Lob it at a cluster analysis:

res_topics_binary <- res_topics_clean |>
  mutate(val = 1) |>
  dplyr::select(-topic_num) |>
  pivot_wider(names_from = "class",
              values_from = val,
              values_fill = 0)

topics_mat <- res_topics_binary |>
  dplyr::select(-title) |>
  as.matrix()
rownames(topics_mat) <- res_topics_binary$title |> str_trunc(50)

dist_mat <- dist(topics_mat, method = "binary")
hc <- hclust(dist_mat, method = "ward.D")

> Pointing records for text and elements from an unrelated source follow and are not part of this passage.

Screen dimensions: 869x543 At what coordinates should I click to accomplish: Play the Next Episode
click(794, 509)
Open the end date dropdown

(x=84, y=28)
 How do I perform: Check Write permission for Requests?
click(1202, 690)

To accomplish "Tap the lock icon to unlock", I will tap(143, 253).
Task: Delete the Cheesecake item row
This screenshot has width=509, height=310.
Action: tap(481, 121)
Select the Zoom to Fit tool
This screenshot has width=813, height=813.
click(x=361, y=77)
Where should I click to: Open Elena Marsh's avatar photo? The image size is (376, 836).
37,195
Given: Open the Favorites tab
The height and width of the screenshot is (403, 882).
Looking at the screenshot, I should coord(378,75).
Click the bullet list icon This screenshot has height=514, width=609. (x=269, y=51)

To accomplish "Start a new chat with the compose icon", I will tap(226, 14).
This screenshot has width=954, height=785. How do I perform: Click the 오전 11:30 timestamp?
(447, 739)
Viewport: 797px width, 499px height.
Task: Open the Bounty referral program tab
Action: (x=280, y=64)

old_par <- par(mar = c(2, 0, 0, 20))
plot(hc |> as.dendrogram(), horiz = TRUE)

par(old_par)

This doesn’t quite look the way I would have done it manually, e.g., I would have put “How people interpret conditionals” alongside “A process model of the understanding of uncertain conditionals” and “Probabilistic theories of reasoning need pragmatics too”. But it’s not horrendous and impressive given that all I had to do was come up with a prompt.